> _Testo dell'esercizio_:
- - - -

Su questo aspetto cruciale, l’Italia appare sempre più lontana dall’Europa: secondo Eurostat, nello stesso periodo di tempo (1995-2019) in cui la produttività del lavoro italiano ha sperimentato una media annua dello 0,3%, l’Ue a 28 segnava un incremento dell’1,6%; nell’Ue15 la variazione media annua era dell’1,3% e dell’1,2% nell’area Euro. Tassi di incremento in linea con la media europea sono stati registrati dalla Francia (1,3%), dal Regno Unito (1,5%) e dalla Germania (1,3%). Per la Spagna il tasso di crescita (0,6%) è stato più basso della media europea ma più alto di quello dell’Italia.

È sufficiente citare quanto Mario Draghi ha scritto nella Prefazione al Pnrr a proposito di questo ormai storico gap: “Dietro la difficoltà dell’economia italiana di tenere il passo con gli altri paesi avanzati europei e di correggere i suoi squilibri sociali ed ambientali, c’è l’andamento della produttività, molto più lento in Italia che nel resto d’Europa. Dal 1999 al 2019, il Pil per ora lavorata in Italia è cresciuto del 4,2 per cento, mentre in Francia e Germania è aumentato rispettivamente del 21,2 e del 21,3 per cento. La produttività totale dei fattori, un indicatore che misura il grado di efficienza complessivo di un’economia – nota il presidente del Consiglio – è diminuita del 6,2 per cento tra il 2001 e il 2019, a fronte di un generale aumento a livello europeo”.

- - - -

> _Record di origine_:
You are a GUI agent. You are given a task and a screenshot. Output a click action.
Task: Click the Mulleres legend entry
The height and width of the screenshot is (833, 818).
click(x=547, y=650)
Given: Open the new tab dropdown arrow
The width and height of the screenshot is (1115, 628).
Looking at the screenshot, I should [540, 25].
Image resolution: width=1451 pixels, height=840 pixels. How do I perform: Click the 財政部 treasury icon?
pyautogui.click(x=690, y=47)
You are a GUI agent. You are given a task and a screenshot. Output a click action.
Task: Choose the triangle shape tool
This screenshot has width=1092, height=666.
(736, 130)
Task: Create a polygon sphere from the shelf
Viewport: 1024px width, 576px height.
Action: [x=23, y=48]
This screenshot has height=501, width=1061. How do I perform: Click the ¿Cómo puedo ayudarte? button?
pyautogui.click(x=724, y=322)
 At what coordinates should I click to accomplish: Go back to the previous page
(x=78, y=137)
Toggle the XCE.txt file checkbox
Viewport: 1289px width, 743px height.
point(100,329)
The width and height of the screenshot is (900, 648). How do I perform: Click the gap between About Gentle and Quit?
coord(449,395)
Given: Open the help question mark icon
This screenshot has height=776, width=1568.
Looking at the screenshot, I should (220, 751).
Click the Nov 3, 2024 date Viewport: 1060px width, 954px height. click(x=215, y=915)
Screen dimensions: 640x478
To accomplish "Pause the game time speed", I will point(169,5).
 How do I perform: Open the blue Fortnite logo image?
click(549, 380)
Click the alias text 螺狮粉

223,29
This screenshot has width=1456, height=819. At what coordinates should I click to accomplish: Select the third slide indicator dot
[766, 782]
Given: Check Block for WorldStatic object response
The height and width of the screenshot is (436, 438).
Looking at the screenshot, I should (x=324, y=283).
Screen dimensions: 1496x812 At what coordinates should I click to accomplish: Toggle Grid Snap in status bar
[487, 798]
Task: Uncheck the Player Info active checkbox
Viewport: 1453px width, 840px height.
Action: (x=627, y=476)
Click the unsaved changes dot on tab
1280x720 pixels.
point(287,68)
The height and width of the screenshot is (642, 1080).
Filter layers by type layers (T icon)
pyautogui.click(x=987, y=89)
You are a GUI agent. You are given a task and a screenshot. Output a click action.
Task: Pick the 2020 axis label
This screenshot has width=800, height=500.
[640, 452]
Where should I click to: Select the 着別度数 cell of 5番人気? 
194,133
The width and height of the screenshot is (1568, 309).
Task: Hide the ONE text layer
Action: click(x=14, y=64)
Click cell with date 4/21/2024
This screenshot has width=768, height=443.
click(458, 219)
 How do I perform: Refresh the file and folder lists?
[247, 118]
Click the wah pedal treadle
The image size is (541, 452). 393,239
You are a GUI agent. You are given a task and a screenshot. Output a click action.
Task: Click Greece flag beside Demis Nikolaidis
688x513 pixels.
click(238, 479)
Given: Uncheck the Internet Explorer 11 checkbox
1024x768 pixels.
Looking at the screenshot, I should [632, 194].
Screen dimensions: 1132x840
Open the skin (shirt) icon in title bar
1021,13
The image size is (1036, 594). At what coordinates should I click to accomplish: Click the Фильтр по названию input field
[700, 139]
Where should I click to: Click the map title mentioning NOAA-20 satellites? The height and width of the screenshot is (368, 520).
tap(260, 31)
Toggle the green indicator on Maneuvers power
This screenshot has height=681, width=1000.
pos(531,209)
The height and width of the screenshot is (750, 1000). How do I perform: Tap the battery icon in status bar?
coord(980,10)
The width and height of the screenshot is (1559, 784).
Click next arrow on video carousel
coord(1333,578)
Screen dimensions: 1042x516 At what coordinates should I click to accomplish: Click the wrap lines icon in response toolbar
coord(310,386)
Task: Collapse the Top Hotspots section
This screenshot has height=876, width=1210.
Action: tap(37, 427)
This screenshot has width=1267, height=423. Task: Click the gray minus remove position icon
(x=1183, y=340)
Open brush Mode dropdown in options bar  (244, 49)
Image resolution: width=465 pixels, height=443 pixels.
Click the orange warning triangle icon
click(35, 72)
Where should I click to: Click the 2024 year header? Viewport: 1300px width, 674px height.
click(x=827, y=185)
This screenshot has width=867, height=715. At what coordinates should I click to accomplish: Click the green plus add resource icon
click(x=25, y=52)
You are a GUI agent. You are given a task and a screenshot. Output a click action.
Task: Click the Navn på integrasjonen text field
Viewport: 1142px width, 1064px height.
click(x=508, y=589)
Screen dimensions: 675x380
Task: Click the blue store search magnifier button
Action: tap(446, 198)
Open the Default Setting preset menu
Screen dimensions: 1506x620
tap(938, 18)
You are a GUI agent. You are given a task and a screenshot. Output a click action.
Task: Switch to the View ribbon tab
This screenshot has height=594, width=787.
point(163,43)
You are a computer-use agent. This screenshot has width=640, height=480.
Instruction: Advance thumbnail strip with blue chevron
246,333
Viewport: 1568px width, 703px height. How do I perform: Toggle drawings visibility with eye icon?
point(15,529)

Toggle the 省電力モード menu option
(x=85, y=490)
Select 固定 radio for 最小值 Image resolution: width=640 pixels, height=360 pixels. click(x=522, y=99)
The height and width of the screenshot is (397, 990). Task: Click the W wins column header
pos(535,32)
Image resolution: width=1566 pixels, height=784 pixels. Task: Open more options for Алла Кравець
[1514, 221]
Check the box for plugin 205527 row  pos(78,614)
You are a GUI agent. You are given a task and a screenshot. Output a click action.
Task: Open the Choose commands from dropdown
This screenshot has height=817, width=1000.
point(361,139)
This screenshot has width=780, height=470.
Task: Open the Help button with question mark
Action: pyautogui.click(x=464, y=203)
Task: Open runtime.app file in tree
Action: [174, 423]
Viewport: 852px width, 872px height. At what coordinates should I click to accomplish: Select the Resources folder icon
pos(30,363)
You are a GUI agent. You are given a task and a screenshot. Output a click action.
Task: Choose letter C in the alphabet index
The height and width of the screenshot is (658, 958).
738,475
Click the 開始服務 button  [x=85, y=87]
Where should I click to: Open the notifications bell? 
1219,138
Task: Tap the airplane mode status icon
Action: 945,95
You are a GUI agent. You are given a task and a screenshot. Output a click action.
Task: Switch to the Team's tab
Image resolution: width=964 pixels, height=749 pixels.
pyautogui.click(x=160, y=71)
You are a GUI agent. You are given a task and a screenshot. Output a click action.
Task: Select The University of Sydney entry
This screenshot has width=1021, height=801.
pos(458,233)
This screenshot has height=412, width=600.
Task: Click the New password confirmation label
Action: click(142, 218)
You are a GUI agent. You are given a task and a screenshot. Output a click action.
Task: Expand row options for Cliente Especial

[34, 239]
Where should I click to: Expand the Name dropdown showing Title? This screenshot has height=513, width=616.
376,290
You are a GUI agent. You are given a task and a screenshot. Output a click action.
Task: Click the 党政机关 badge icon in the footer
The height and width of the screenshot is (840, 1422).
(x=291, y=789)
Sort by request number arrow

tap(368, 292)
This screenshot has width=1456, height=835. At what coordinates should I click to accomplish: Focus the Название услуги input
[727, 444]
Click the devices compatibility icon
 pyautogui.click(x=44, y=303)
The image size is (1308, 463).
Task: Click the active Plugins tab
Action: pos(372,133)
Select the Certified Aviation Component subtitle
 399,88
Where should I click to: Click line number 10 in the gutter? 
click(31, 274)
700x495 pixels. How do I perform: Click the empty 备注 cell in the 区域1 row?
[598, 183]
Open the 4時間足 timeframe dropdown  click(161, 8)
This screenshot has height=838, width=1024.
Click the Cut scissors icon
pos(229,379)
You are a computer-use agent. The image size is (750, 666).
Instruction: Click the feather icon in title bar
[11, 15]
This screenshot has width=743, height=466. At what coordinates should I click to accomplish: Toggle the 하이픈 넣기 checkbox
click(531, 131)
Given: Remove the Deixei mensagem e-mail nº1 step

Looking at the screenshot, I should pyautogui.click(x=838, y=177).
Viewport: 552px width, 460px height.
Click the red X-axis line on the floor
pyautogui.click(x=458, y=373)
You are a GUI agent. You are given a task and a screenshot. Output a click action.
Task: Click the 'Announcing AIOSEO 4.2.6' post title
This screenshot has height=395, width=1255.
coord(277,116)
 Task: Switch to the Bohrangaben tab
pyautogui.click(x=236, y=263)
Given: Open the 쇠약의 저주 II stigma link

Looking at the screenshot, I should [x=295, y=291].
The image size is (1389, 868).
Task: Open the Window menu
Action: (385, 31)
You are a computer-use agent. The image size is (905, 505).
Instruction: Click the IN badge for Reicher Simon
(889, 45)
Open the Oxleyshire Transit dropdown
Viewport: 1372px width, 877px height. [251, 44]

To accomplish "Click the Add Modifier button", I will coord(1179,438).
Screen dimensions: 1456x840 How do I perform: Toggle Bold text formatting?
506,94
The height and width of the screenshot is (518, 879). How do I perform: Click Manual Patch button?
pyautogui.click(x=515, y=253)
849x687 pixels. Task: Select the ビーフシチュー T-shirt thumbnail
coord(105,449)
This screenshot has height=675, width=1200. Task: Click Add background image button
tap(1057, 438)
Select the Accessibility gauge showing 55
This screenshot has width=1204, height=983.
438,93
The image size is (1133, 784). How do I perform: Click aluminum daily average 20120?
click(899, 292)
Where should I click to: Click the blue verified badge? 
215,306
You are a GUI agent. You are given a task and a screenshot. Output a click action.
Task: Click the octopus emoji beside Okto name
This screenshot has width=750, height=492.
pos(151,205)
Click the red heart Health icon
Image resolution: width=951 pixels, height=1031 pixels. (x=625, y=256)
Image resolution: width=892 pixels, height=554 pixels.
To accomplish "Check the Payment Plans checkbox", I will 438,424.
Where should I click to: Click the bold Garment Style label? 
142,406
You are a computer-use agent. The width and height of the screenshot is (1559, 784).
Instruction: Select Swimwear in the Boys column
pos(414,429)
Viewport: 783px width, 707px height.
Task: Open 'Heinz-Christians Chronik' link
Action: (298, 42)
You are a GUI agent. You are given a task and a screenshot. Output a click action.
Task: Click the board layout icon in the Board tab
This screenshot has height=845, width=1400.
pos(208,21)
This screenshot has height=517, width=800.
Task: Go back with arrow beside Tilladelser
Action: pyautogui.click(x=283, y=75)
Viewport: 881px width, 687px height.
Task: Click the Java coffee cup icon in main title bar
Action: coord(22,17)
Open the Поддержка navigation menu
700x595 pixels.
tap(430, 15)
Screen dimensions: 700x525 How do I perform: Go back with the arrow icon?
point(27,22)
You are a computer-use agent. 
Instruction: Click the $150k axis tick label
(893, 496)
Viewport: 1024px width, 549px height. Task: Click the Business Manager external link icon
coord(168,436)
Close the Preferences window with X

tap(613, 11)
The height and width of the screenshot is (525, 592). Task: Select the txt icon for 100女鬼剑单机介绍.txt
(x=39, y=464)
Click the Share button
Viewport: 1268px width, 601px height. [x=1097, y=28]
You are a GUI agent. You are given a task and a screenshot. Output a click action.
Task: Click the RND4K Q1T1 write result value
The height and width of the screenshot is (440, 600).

- - - -

> _Attività_:
Estrai dal testo sulla produttività italiana il passo da "Su questo aspetto" a "di quello dell’Italia.", copiandolo parola per parola. Le voci non servono per svolgere l'esercizio.

> _Risposta_:
Su questo aspetto cruciale, l’Italia appare sempre più lontana dall’Europa: secondo Eurostat, nello stesso periodo di tempo (1995-2019) in cui la produttività del lavoro italiano ha sperimentato una media annua dello 0,3%, l’Ue a 28 segnava un incremento dell’1,6%; nell’Ue15 la variazione media annua era dell’1,3% e dell’1,2% nell’area Euro. Tassi di incremento in linea con la media europea sono stati registrati dalla Francia (1,3%), dal Regno Unito (1,5%) e dalla Germania (1,3%). Per la Spagna il tasso di crescita (0,6%) è stato più basso della media europea ma più alto di quello dell’Italia.